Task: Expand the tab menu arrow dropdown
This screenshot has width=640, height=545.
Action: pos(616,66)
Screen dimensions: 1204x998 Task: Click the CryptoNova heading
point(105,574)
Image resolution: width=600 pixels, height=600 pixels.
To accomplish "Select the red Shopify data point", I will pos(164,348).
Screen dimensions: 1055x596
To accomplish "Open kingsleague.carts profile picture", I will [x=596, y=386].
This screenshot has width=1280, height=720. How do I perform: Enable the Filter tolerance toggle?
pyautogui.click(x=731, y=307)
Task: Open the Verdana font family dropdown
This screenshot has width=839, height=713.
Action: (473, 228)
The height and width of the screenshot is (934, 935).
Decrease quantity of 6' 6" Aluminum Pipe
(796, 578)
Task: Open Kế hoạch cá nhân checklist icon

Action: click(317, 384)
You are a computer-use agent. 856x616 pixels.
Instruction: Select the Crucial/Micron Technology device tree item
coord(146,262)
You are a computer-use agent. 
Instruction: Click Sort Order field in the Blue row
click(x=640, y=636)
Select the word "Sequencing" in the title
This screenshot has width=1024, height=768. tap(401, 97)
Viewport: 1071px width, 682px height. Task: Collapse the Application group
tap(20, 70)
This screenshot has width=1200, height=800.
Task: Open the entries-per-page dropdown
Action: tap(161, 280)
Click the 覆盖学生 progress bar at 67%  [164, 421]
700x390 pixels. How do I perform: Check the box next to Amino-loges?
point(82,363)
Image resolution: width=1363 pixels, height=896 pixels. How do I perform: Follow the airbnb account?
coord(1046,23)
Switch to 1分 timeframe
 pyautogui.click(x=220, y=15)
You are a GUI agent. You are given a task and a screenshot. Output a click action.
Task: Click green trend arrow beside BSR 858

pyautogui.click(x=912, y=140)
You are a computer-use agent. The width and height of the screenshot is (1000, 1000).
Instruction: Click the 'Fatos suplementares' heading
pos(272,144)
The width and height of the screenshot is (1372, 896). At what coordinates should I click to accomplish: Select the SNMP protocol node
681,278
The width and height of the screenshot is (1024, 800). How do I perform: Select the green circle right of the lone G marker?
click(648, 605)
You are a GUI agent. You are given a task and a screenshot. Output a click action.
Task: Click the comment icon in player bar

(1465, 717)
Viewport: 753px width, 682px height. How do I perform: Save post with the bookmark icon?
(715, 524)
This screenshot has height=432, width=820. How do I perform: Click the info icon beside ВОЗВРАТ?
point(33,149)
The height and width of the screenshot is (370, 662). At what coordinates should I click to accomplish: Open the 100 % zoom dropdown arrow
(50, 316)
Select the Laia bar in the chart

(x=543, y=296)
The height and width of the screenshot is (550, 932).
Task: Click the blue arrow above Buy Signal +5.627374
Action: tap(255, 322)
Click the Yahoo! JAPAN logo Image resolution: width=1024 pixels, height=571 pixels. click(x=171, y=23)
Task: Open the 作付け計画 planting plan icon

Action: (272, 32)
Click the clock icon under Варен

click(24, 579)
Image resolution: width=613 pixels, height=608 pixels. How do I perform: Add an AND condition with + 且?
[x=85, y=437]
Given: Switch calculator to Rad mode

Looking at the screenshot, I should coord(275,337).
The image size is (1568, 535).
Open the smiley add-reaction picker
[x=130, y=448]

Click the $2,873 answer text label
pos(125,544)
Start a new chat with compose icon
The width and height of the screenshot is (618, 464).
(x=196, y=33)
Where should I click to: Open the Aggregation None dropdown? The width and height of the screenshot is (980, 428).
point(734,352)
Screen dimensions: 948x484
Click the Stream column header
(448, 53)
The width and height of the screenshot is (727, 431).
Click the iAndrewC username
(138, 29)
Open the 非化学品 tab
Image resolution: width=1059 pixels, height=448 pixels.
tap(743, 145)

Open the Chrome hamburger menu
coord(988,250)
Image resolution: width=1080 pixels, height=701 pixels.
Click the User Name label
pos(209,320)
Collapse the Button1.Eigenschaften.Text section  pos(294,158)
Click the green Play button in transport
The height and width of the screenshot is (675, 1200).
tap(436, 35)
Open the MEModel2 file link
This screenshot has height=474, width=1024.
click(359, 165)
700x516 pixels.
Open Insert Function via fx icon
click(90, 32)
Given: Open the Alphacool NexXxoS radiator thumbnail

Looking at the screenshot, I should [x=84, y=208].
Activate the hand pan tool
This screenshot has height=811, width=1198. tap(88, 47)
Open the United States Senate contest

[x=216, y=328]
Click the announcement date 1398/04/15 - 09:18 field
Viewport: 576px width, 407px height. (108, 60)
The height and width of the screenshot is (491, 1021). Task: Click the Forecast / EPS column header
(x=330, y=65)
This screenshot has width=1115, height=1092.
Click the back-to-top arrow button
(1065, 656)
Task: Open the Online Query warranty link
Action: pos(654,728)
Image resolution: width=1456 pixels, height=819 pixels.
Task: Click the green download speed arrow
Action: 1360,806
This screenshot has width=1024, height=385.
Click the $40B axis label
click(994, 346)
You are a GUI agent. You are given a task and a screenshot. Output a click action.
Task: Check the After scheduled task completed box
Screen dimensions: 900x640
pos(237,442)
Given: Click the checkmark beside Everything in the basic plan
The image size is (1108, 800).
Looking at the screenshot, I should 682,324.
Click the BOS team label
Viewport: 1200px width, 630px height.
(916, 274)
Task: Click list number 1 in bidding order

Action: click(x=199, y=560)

• • • • • • •

- **Task to complete**: For this exercise, all the data must be repeated exactly.

- **Completed exercise**:
Task: Expand the tab menu arrow dropdown
This screenshot has width=640, height=545.
Action: pos(616,66)
Screen dimensions: 1204x998 Task: Click the CryptoNova heading
point(105,574)
Image resolution: width=600 pixels, height=600 pixels.
To accomplish "Select the red Shopify data point", I will pos(164,348).
Screen dimensions: 1055x596
To accomplish "Open kingsleague.carts profile picture", I will [x=596, y=386].
This screenshot has width=1280, height=720. How do I perform: Enable the Filter tolerance toggle?
pyautogui.click(x=731, y=307)
Task: Open the Verdana font family dropdown
This screenshot has width=839, height=713.
Action: (473, 228)
The height and width of the screenshot is (934, 935).
Decrease quantity of 6' 6" Aluminum Pipe
(796, 578)
Task: Open Kế hoạch cá nhân checklist icon

Action: click(317, 384)
You are a computer-use agent. 856x616 pixels.
Instruction: Select the Crucial/Micron Technology device tree item
coord(146,262)
You are a computer-use agent. 
Instruction: Click Sort Order field in the Blue row
click(x=640, y=636)
Select the word "Sequencing" in the title
This screenshot has width=1024, height=768. tap(401, 97)
Viewport: 1071px width, 682px height. Task: Collapse the Application group
tap(20, 70)
This screenshot has width=1200, height=800.
Task: Open the entries-per-page dropdown
Action: tap(161, 280)
Click the 覆盖学生 progress bar at 67%  [164, 421]
700x390 pixels. How do I perform: Check the box next to Amino-loges?
point(82,363)
Image resolution: width=1363 pixels, height=896 pixels. How do I perform: Follow the airbnb account?
coord(1046,23)
Switch to 1分 timeframe
 pyautogui.click(x=220, y=15)
You are a GUI agent. You are given a task and a screenshot. Output a click action.
Task: Click green trend arrow beside BSR 858

pyautogui.click(x=912, y=140)
You are a computer-use agent. The width and height of the screenshot is (1000, 1000).
Instruction: Click the 'Fatos suplementares' heading
pos(272,144)
The width and height of the screenshot is (1372, 896). At what coordinates should I click to accomplish: Select the SNMP protocol node
681,278
The width and height of the screenshot is (1024, 800). How do I perform: Select the green circle right of the lone G marker?
click(648, 605)
You are a GUI agent. You are given a task and a screenshot. Output a click action.
Task: Click the comment icon in player bar

(1465, 717)
Viewport: 753px width, 682px height. How do I perform: Save post with the bookmark icon?
(715, 524)
This screenshot has height=432, width=820. How do I perform: Click the info icon beside ВОЗВРАТ?
point(33,149)
The height and width of the screenshot is (370, 662). At what coordinates should I click to accomplish: Open the 100 % zoom dropdown arrow
(50, 316)
Select the Laia bar in the chart

(x=543, y=296)
The height and width of the screenshot is (550, 932).
Task: Click the blue arrow above Buy Signal +5.627374
Action: tap(255, 322)
Click the Yahoo! JAPAN logo Image resolution: width=1024 pixels, height=571 pixels. click(x=171, y=23)
Task: Open the 作付け計画 planting plan icon

Action: (272, 32)
Click the clock icon under Варен

click(24, 579)
Image resolution: width=613 pixels, height=608 pixels. How do I perform: Add an AND condition with + 且?
[x=85, y=437]
Given: Switch calculator to Rad mode

Looking at the screenshot, I should coord(275,337).
The image size is (1568, 535).
Open the smiley add-reaction picker
[x=130, y=448]

Click the $2,873 answer text label
pos(125,544)
Start a new chat with compose icon
The width and height of the screenshot is (618, 464).
(x=196, y=33)
Where should I click to: Open the Aggregation None dropdown? The width and height of the screenshot is (980, 428).
point(734,352)
Screen dimensions: 948x484
Click the Stream column header
(448, 53)
The width and height of the screenshot is (727, 431).
Click the iAndrewC username
(138, 29)
Open the 非化学品 tab
Image resolution: width=1059 pixels, height=448 pixels.
tap(743, 145)

Open the Chrome hamburger menu
coord(988,250)
Image resolution: width=1080 pixels, height=701 pixels.
Click the User Name label
pos(209,320)
Collapse the Button1.Eigenschaften.Text section  pos(294,158)
Click the green Play button in transport
The height and width of the screenshot is (675, 1200).
tap(436, 35)
Open the MEModel2 file link
This screenshot has height=474, width=1024.
click(359, 165)
700x516 pixels.
Open Insert Function via fx icon
click(90, 32)
Given: Open the Alphacool NexXxoS radiator thumbnail

Looking at the screenshot, I should [x=84, y=208].
Activate the hand pan tool
This screenshot has height=811, width=1198. tap(88, 47)
Open the United States Senate contest

[x=216, y=328]
Click the announcement date 1398/04/15 - 09:18 field
Viewport: 576px width, 407px height. (108, 60)
The height and width of the screenshot is (491, 1021). Task: Click the Forecast / EPS column header
(x=330, y=65)
This screenshot has width=1115, height=1092.
Click the back-to-top arrow button
(1065, 656)
Task: Open the Online Query warranty link
Action: pos(654,728)
Image resolution: width=1456 pixels, height=819 pixels.
Task: Click the green download speed arrow
Action: 1360,806
This screenshot has width=1024, height=385.
Click the $40B axis label
click(994, 346)
You are a GUI agent. You are given a task and a screenshot. Output a click action.
Task: Check the After scheduled task completed box
Screen dimensions: 900x640
pos(237,442)
Given: Click the checkmark beside Everything in the basic plan
The image size is (1108, 800).
Looking at the screenshot, I should 682,324.
Click the BOS team label
Viewport: 1200px width, 630px height.
(916, 274)
Task: Click list number 1 in bidding order

Action: click(x=199, y=560)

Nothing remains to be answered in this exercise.